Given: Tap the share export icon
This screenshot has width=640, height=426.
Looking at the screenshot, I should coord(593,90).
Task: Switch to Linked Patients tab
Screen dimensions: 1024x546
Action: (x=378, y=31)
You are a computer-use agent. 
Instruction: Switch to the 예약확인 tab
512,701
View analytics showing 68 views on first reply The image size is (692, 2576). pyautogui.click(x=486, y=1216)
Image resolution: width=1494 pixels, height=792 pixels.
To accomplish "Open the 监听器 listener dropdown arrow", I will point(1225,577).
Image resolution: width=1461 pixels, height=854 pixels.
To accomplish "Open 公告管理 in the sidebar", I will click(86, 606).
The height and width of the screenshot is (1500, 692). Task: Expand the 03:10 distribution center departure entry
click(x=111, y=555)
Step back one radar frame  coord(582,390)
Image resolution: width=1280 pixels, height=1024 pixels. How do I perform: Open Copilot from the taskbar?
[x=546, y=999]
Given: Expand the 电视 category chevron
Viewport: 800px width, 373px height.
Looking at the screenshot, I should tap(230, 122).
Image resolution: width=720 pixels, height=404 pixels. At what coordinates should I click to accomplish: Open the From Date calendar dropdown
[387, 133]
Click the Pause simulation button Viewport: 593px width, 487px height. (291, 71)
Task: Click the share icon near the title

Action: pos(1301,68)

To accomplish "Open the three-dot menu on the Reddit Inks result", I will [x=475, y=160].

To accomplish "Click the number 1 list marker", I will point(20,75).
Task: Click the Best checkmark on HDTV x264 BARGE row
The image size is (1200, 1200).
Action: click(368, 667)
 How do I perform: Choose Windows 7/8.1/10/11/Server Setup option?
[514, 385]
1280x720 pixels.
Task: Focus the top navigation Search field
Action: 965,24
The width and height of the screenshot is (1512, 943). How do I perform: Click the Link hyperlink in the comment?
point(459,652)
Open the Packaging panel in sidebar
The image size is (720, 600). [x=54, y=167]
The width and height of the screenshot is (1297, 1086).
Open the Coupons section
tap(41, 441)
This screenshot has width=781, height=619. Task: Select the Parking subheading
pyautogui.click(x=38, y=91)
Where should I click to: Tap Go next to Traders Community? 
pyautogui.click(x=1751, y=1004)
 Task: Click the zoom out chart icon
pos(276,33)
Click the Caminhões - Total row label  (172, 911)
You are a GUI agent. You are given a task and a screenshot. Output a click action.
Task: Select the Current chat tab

══════════════════════════════

- [TASK]
Using the material above, extract the line that contains "Task: Click the zoom out chart icon" and every line after it, exactly as given; stop at the last line.

- [RESULT OF THE TASK]
 Task: Click the zoom out chart icon
pos(276,33)
Click the Caminhões - Total row label  (172, 911)
You are a GUI agent. You are given a task and a screenshot. Output a click action.
Task: Select the Current chat tab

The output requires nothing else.